▶ **Written problem**:
Copy the listing from the line that has "Task: Expand the _boundOnError function" through the end, swapping "Expand" for "Open" and changing nothing else. Leave the pictures out of your copy.

▶ **Record list**:

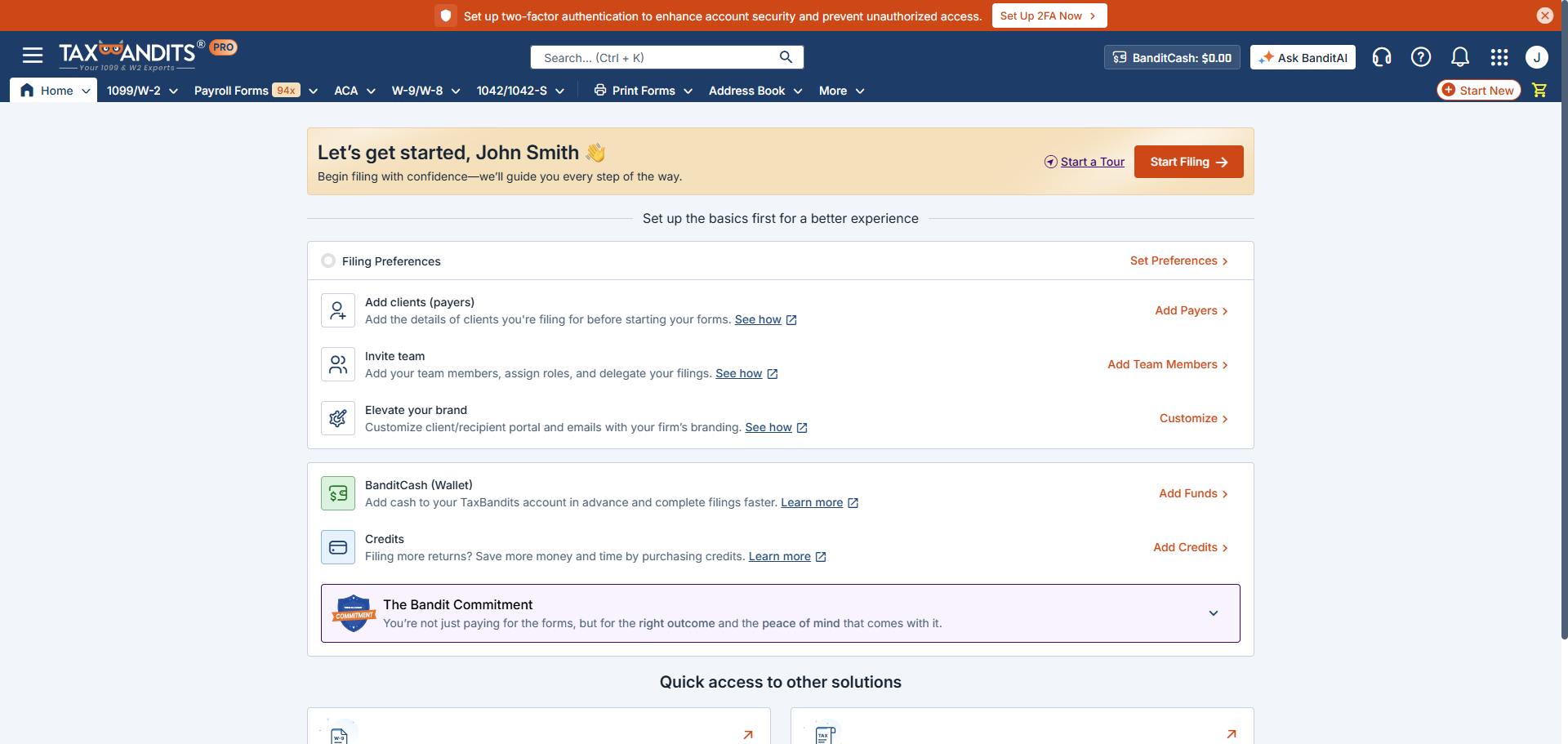Open the More menu dropdown
This screenshot has height=744, width=1568.
(841, 91)
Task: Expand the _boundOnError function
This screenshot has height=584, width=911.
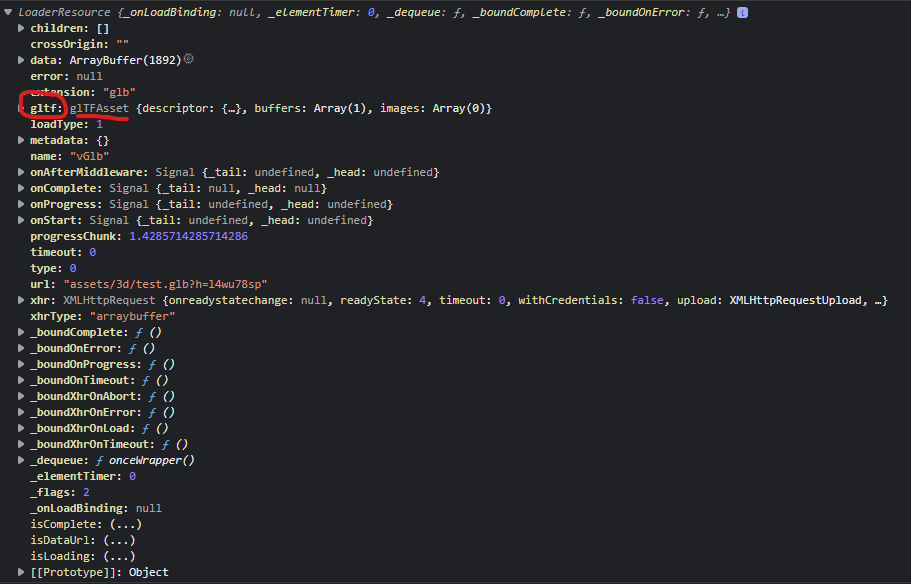Action: [20, 347]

▶ **Result below**:
Task: Open the _boundOnError function
This screenshot has height=584, width=911.
Action: [20, 347]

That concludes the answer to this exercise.